My father is not a great man. He is not extraordinary. He is typical and he veers toward the scope of normalcy you would see of the most mundane and average of men. He lives day to day, working, no longer working, retired, learning, fathering, spousing, human-ing. He is kind, unassuming, calm, joyous, graceful, yet softened still with age, wrinkled with his own hard share of life. Yet, he and I both know there were mistakes to be had, mistakes that unfolded, and he can acknowledges he was not perfect, as can I of myself because of him. And for whatever reason, I can love this man with all of me, more than I can of anything else, and that includes myself, knowing he was extraordinary to me by being ordinary, but almost always trying his best under duress. His character was consistent and his love was not showy. His absorption of a pernicious situation hindered him for a time being, and as with most things, it gave way to a death of sorts, with something new and effulgent to followed. It made room for a surge of something more flitting and more fitting.
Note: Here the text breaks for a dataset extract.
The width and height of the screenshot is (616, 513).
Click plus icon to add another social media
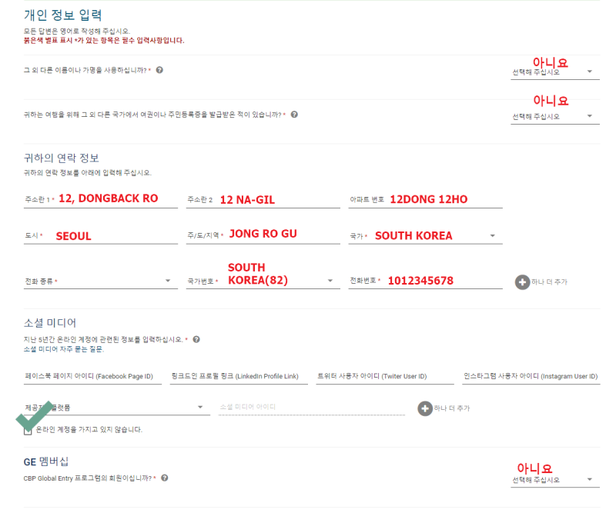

For the first time as an adult at the age of 27, quite a few years back, I saw my dad finally happy and it made me full.
I was just thinking about William the BeeKeeper and its ethos and mission, whether I am doing enough, if there is any impact felt and what is actually unfolding. Sometimes I feel exhausted. Then on Boxing day, my father told me about the grandfather I never got to meet, who owned a custom mens suit shop in Taiwan. And it unfolded. My father’s timing is always impeccable.
That is how I love my father. It doesn’t take much to fall in love with a great man, but for me, it doesn’t take much to fall in love with someone this hidden. I see him clearly, in what he does and what he does without notice. That is my love for a father, for being an ordinary man, but being the best ordinary man I know.
To all the great men, large and small.